## What needs to be done
Please retype the material beneath this task exactly, starting with its first line and finishing with the line containing "Check 'Zuvor gesperrte".

## Data provided
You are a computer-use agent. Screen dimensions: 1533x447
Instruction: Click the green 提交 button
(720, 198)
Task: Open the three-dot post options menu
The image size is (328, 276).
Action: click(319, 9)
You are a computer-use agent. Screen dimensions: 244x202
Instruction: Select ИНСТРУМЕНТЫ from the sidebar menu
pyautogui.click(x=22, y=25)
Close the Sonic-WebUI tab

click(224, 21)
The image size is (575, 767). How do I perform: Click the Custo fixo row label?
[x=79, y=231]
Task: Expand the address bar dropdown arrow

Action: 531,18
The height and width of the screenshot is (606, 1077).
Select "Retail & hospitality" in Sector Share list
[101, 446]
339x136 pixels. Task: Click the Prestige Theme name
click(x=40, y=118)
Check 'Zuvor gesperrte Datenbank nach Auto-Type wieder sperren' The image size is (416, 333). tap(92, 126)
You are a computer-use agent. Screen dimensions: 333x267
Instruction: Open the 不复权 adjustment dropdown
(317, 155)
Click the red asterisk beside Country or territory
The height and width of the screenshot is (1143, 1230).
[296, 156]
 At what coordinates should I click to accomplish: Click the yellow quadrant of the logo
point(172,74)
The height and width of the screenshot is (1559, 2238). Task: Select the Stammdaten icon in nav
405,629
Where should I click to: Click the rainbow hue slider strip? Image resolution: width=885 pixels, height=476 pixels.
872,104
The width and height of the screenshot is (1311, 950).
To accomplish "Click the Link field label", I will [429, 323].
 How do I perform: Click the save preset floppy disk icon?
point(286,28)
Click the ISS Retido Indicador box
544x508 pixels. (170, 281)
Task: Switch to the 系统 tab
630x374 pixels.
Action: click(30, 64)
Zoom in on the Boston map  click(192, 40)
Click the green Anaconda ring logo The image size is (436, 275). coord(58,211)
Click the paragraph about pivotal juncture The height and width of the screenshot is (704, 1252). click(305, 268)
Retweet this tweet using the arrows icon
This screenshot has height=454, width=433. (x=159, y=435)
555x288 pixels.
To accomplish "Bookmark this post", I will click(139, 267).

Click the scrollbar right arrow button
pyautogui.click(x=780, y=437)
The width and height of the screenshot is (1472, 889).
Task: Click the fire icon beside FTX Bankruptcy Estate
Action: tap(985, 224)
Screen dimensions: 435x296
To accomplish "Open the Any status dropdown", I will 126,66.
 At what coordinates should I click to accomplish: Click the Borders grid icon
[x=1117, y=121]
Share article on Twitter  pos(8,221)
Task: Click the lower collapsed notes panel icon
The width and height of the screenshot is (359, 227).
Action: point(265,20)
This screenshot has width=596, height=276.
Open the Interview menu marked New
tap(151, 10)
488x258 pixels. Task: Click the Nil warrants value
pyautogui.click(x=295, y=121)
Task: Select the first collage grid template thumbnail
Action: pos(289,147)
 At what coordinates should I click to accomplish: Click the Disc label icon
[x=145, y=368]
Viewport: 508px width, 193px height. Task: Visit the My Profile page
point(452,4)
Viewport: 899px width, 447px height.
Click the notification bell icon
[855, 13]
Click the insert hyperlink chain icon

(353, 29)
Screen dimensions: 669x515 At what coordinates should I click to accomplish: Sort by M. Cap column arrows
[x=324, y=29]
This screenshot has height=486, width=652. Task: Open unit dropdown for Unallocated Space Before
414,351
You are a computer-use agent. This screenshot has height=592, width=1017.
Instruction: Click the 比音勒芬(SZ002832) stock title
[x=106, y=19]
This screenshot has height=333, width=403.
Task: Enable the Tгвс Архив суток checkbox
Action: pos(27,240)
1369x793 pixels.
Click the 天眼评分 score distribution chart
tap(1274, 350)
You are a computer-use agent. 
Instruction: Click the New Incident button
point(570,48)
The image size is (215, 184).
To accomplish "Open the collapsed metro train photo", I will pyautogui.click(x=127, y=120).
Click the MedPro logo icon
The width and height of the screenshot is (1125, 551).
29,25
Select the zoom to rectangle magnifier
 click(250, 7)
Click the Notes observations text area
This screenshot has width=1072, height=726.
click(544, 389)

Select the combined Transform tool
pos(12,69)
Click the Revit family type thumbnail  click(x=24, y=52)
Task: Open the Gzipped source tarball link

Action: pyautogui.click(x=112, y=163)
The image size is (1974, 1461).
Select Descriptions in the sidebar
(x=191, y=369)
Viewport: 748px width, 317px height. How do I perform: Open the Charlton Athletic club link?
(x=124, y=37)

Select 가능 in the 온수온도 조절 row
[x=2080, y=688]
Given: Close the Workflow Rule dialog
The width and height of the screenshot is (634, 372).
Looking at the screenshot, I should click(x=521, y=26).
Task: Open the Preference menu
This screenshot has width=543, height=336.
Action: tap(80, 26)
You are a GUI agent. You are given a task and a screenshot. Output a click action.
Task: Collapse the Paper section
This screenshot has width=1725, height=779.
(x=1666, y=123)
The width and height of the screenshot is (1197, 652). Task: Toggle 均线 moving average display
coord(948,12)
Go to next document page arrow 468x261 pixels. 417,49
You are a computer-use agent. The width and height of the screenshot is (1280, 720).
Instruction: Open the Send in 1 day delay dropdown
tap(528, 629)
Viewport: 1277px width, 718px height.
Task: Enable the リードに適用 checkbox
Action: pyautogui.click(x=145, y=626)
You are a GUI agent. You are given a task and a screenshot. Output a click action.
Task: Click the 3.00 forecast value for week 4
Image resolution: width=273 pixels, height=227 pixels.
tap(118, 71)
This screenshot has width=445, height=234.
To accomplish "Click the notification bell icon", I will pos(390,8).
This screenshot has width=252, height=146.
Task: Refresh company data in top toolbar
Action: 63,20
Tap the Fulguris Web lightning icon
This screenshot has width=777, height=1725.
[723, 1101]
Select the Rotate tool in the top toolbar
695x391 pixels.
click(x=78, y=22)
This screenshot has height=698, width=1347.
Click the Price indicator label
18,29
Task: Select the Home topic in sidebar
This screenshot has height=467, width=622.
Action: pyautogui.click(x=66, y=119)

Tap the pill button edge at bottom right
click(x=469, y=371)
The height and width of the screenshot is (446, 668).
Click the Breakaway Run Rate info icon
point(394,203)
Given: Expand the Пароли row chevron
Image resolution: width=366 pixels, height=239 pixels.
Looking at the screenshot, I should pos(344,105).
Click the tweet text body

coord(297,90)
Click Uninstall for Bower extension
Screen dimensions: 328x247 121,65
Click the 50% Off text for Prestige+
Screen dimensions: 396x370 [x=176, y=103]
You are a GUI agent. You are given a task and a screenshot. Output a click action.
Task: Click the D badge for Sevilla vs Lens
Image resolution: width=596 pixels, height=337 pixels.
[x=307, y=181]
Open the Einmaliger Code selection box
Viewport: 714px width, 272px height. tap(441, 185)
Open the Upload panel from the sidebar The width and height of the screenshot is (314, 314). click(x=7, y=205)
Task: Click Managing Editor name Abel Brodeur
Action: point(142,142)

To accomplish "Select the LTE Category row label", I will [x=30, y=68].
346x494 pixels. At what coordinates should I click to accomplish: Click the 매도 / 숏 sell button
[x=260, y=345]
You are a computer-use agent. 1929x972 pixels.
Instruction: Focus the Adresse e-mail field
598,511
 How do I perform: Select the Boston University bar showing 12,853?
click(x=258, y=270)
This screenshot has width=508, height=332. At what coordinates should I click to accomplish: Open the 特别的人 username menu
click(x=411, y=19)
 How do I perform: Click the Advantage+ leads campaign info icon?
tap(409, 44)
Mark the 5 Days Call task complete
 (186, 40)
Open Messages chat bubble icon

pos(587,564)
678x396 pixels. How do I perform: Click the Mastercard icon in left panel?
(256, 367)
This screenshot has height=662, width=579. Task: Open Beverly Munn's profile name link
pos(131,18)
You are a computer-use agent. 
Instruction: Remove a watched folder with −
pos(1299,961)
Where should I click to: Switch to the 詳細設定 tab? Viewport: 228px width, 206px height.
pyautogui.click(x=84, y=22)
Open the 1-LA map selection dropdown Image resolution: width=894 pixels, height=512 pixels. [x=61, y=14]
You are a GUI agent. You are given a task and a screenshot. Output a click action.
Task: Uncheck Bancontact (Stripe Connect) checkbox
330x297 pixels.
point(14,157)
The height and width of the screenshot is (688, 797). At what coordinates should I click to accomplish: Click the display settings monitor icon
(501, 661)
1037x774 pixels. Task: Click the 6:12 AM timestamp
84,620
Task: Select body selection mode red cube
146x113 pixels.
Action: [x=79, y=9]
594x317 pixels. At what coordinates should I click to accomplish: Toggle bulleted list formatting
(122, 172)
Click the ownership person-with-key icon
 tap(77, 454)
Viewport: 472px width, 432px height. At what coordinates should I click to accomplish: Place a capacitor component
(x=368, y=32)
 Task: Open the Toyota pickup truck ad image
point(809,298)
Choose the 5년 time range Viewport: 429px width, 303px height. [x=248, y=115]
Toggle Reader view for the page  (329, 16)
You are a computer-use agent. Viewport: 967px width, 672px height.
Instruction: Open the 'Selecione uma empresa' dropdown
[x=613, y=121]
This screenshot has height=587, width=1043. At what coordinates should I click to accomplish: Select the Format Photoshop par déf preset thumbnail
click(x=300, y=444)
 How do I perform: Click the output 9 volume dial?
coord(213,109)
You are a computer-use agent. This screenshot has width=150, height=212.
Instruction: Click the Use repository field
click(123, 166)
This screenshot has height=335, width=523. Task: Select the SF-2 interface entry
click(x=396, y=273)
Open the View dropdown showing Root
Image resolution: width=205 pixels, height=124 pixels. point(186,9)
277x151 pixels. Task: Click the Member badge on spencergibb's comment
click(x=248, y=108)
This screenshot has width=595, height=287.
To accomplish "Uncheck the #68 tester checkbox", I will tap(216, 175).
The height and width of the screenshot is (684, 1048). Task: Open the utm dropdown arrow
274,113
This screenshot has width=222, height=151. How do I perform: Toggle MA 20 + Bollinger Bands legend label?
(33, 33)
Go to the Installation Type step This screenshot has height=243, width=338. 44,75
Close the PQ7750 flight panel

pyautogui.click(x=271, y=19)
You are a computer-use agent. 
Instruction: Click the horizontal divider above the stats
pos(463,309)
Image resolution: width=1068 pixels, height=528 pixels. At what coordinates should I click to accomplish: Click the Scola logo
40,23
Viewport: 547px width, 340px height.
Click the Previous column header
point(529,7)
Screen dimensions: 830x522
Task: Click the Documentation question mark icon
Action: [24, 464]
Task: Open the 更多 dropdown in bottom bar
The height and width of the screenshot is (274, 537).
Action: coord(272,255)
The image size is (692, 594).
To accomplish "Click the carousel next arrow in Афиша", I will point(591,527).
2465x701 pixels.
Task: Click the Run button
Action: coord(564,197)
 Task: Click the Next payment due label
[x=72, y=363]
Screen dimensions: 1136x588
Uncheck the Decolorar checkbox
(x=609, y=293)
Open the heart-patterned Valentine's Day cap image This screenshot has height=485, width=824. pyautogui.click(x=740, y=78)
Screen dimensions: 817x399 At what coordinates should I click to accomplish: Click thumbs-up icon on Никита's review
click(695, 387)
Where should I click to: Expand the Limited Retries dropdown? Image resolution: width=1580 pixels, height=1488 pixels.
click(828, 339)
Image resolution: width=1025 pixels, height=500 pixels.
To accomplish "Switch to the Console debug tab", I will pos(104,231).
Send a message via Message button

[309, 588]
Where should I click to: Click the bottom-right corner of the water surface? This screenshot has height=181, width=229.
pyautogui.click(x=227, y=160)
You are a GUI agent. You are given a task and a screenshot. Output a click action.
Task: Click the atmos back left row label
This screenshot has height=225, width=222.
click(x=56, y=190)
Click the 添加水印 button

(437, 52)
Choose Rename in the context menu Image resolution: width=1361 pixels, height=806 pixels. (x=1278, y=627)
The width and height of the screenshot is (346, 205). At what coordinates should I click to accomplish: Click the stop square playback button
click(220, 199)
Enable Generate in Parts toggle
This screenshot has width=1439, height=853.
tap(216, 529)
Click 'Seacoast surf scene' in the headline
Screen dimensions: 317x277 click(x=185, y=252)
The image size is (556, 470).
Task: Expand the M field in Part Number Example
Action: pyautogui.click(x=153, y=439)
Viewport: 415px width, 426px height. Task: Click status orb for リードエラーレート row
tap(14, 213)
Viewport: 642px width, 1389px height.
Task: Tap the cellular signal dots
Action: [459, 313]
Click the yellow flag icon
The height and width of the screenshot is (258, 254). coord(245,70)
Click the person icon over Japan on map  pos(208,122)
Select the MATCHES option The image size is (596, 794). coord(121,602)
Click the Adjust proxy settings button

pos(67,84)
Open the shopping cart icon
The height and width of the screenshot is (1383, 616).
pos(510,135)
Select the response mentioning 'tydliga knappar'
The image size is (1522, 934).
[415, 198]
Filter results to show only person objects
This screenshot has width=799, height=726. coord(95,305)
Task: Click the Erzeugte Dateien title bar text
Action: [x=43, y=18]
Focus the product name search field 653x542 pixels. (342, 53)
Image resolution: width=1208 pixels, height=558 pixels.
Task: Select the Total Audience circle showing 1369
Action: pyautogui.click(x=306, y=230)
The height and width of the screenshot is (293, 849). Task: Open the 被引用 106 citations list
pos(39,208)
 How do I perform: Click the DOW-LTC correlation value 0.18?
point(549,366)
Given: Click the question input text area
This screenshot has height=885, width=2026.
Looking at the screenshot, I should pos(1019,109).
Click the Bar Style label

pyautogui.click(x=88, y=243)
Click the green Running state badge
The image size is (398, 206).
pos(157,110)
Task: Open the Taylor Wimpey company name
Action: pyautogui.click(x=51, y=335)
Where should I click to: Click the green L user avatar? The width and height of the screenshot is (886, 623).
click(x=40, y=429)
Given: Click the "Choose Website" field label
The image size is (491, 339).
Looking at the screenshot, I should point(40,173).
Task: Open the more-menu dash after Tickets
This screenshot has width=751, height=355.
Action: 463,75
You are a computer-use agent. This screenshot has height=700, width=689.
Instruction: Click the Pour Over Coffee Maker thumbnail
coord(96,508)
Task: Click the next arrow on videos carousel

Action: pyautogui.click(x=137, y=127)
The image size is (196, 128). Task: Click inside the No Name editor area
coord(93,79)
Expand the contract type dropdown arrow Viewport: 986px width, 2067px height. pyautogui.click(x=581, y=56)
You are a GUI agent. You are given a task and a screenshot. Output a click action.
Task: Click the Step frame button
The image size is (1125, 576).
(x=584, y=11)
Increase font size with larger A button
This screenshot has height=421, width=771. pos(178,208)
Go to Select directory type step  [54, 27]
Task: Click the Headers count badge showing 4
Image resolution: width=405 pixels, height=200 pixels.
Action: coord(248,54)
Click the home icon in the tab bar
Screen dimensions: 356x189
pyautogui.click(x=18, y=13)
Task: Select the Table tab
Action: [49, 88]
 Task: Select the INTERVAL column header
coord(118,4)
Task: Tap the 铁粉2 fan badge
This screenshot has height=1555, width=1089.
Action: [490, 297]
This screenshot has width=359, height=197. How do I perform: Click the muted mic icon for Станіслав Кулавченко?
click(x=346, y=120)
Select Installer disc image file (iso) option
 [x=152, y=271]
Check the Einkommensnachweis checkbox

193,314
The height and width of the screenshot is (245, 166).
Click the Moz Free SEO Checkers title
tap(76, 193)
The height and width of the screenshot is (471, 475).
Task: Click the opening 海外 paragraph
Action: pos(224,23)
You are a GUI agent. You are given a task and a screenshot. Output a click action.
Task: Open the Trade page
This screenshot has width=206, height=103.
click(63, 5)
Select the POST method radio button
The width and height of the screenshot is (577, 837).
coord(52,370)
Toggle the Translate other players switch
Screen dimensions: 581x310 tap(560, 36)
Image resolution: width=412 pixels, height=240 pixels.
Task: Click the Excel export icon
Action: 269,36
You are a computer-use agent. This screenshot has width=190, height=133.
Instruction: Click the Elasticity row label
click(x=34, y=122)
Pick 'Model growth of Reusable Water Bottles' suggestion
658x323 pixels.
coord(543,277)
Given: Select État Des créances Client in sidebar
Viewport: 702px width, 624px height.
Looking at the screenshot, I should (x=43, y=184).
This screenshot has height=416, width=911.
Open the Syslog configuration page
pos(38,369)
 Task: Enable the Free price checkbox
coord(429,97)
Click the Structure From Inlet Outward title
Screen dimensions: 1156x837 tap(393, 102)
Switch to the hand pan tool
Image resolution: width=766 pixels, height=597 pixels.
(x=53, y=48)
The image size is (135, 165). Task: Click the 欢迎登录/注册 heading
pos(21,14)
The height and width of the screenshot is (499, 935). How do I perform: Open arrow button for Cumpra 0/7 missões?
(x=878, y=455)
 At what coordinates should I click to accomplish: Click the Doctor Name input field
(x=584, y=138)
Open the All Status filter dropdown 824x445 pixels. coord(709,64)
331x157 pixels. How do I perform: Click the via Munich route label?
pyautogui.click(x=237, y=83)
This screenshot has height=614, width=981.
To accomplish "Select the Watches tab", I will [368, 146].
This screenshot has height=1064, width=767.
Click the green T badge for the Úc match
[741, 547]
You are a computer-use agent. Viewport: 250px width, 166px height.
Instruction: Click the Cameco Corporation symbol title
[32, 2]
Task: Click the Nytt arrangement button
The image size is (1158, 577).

## Result of the exercise
You are a computer-use agent. Screen dimensions: 1533x447
Instruction: Click the green 提交 button
(720, 198)
Task: Open the three-dot post options menu
The image size is (328, 276).
Action: click(319, 9)
You are a computer-use agent. Screen dimensions: 244x202
Instruction: Select ИНСТРУМЕНТЫ from the sidebar menu
pyautogui.click(x=22, y=25)
Close the Sonic-WebUI tab

click(224, 21)
The image size is (575, 767). How do I perform: Click the Custo fixo row label?
[x=79, y=231]
Task: Expand the address bar dropdown arrow

Action: 531,18
The height and width of the screenshot is (606, 1077).
Select "Retail & hospitality" in Sector Share list
[101, 446]
339x136 pixels. Task: Click the Prestige Theme name
click(x=40, y=118)
Check 'Zuvor gesperrte Datenbank nach Auto-Type wieder sperren' The image size is (416, 333). tap(92, 126)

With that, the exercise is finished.